One person you met in jail is Kunle Ajibade ...

And he didn't write the story. He refused to reveal the source of the story that was published in The News - that's his crime. . .he's living in terrible condition. Makurdi prison is acknowledged in the Prison department as the worst prison in Nigeria. Only people to be punished are sent there. For two years he was not allowed the use of a bed or a mosquito net. He had to be taking chloroquine injection every month because of malaria! But now he has the use of a bunk. I'm telling you the condition he has to pass through because he has refused to buckle to the military, to break the oath of his profession. He's a great guy.

What must now be the shape of the struggle?

Every young man or woman who has any education whatsover, must make it an act of determination, not to accept military rule. They must breathe it, drink it, eat it. That no civilised country accepts military rule. And Nigeria must be a civilised country. The second is to look at the example of other good countries, not countries like Gambia—Nigeria should be like USA, China, India, Canada, Germany, Britain. Those are countries Nigeria should seek to be like, not Gambia, Niger and Sierra-Leone. It's an insult.

Well you have been quoted as demanding an apology from the government headed by General Abubakar, I find that interesting.

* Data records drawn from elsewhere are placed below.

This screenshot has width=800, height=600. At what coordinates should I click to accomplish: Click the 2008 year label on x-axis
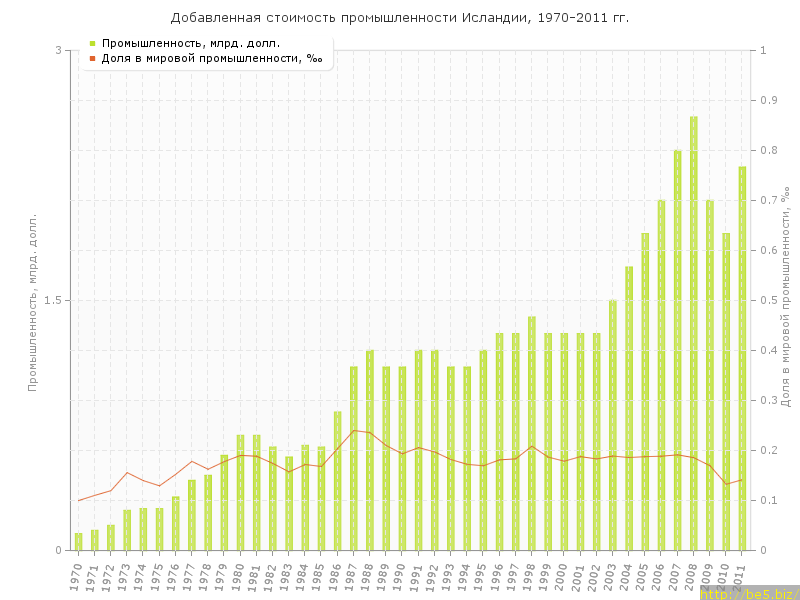point(692,575)

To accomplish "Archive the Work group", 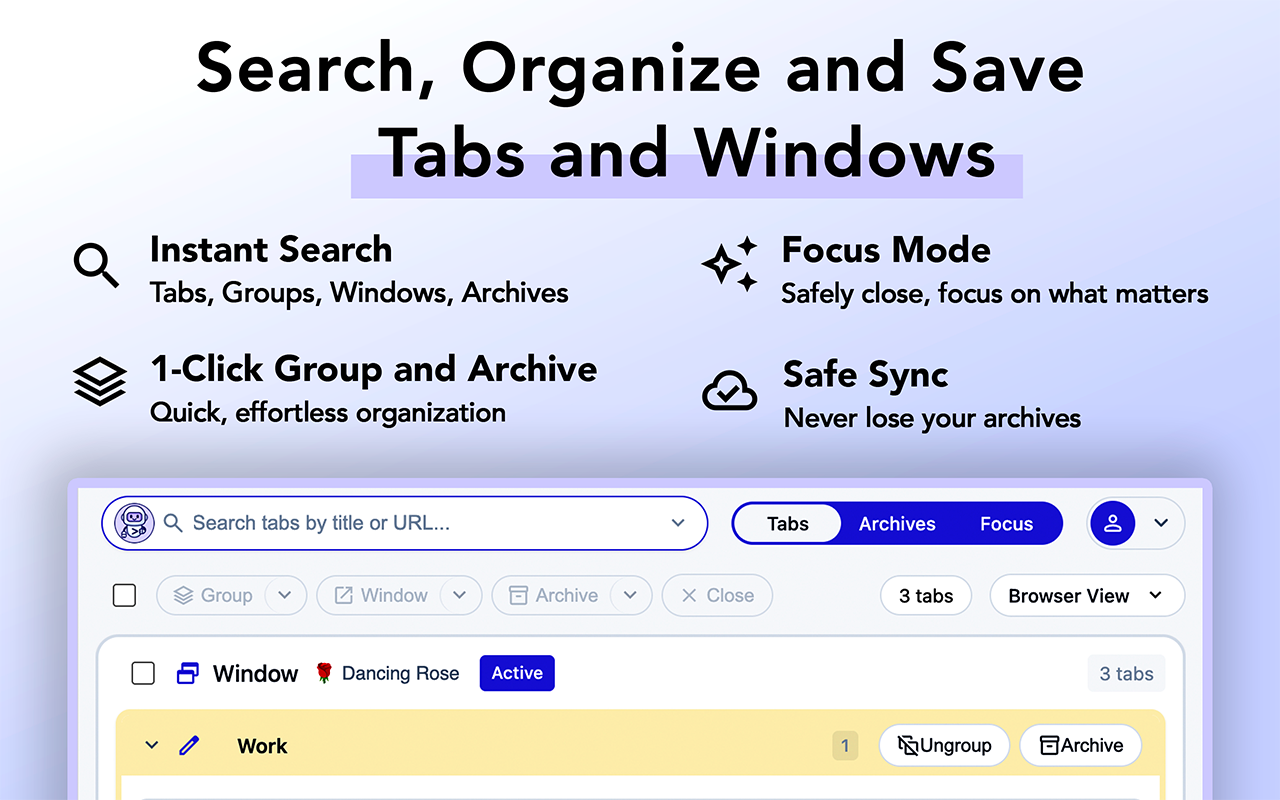I will coord(1080,745).

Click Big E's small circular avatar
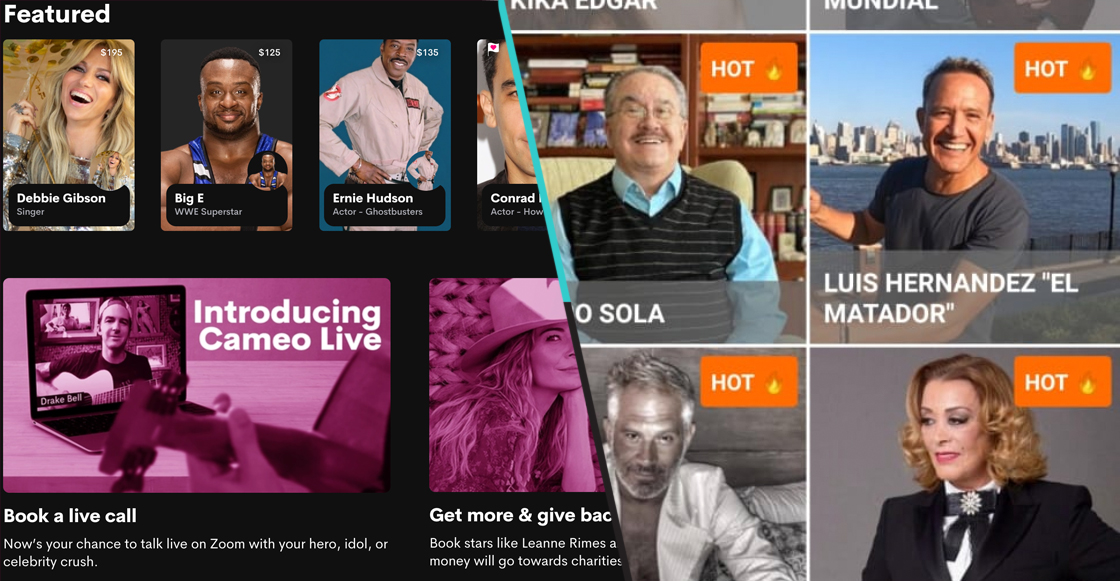(268, 172)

Actually, I think the way it was worded is not right: what I said is that I have not been told what I'd done to be sent into detention, and that although I appreciate that the Head of State ordered that I be released, but that the government ought to tell me why I'd been detained. And if they don't do that, they should apologise. . .

And if they don't?

What can I do?. Afterall, they refuse to carry out court orders. This is a jungle of a country. Terrible country. . .

But you love it so much?

I love Nigeria. I was brought up to love Nigeria. That is why it hurts so much that people who do not know this country are messing it up. And at the rate they are going, I'm afraid Nigeria may break up. . . (The Network news comes up) Tonite at Nine at Ten O'clock? Look at it emblazoned right behind the newscaster! There is suposed to be a director of news. And the man just sits there! (sighs). Any way, I was saying, at some point. . .yes, because they're creating so much imbalance within, that I recognise that, the way they are going, the centre may not be able to hold. . .

The military as a monolith, does it not save it from breaking up?

How does it save it?

They work, as they've done so far in government, within their own terms. They cohere. . .

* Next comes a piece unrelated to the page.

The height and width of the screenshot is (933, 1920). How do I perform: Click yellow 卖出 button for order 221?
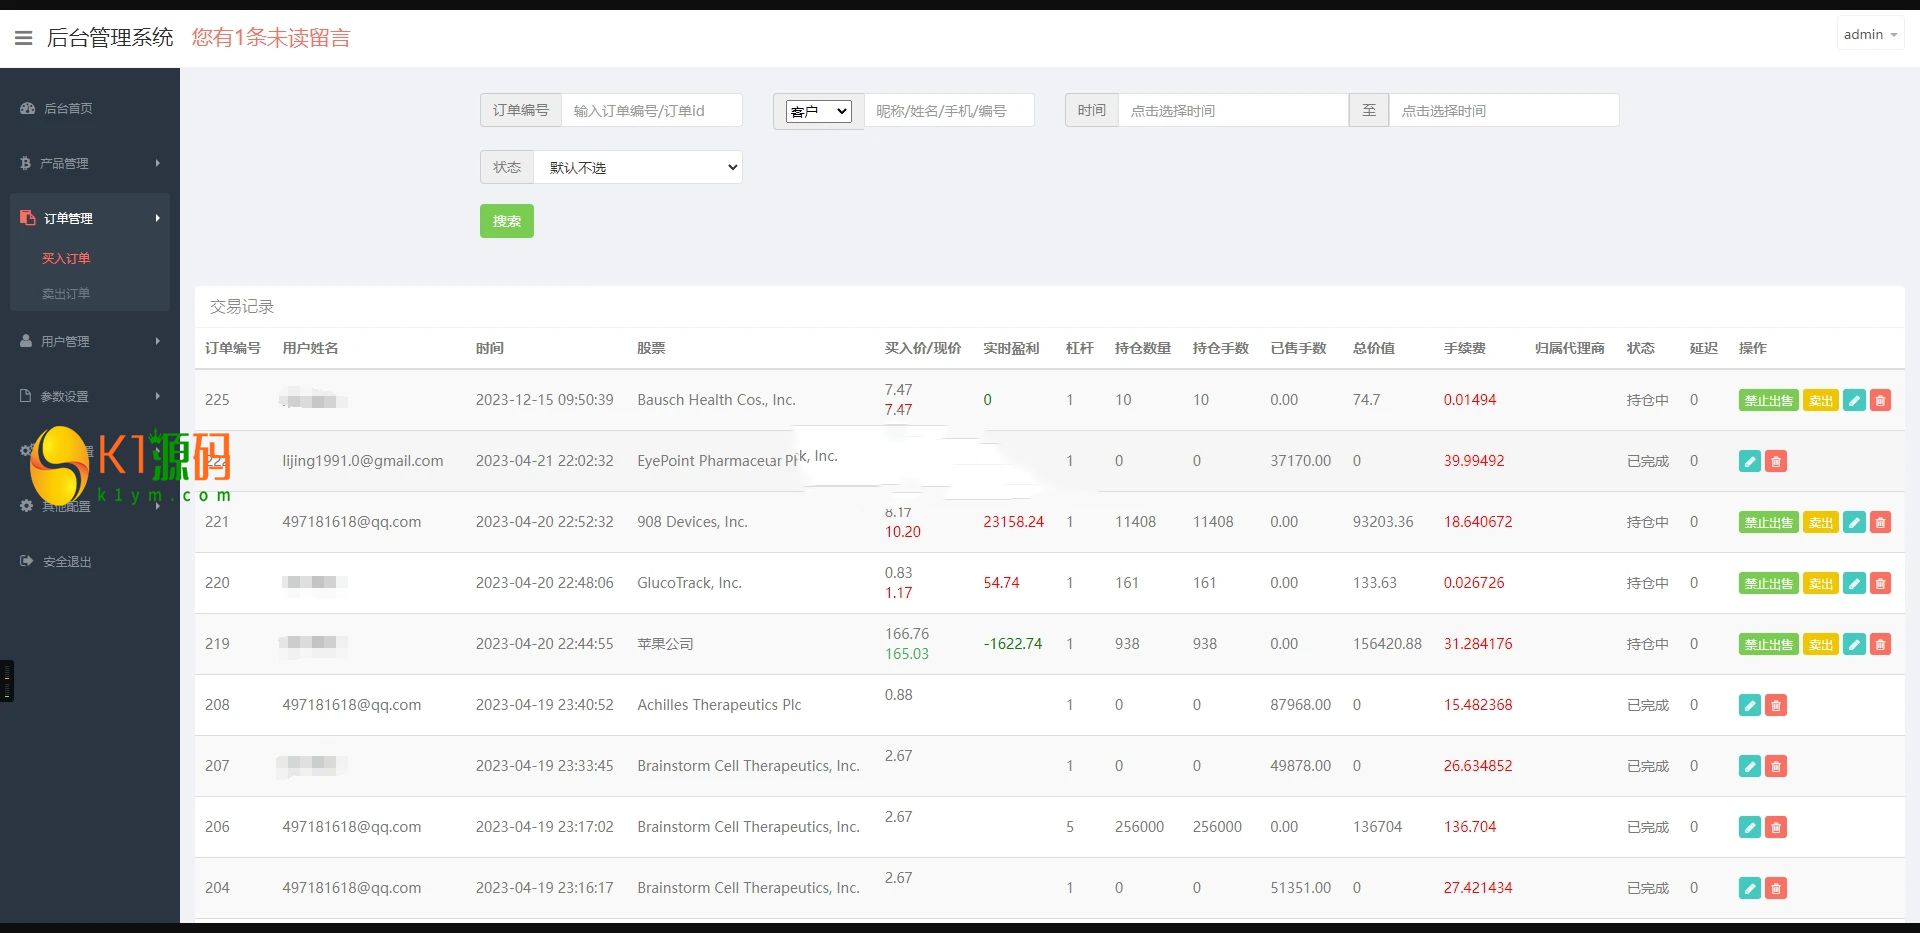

Should a government whose perception and reason are different from the people they are governing, should they be in government? Well, that's why I think that at some point, the thing will break up. Suharto, I understand, was forced out. Why do you not see that the Nigerian situation is not different. If you study the history of Latin America, you'd understand that history is being replayed. Is Latin America not largely democratic today?

Therefore, we must have hope?

No. I haven't said so. I'm saying that the things that have happened in other countries will happen in Nigeria.

Colonel Umar has called for the probing of General Abacha's government. What do you say?

I've no opinion in such things. I'm interested in the fundamentals. In the mountain of rubbish which Abacha left behind, that must be cleared out.

What is your expectation of General Abubakar as we approach October 1, 1998.

First he should know that he cannot build anything on what Abacha left. And because of that, what he should do is to look for credible Nigerian leaders, and there are many of them, all over the country, to form a government of national unity. And because Nigerians want the principle that nobody has the right to annul any election, make Abiola head of that government of national unity. But they should give them a specific time, to put everything in place, for us to sit down and write a new constitution for Nigeria. They must throw into the waste paper basket the 1995 constitution which fortunately, Abacha never had the opportunity of signing into law. The constitution never saw the light of day, so they must throw it out.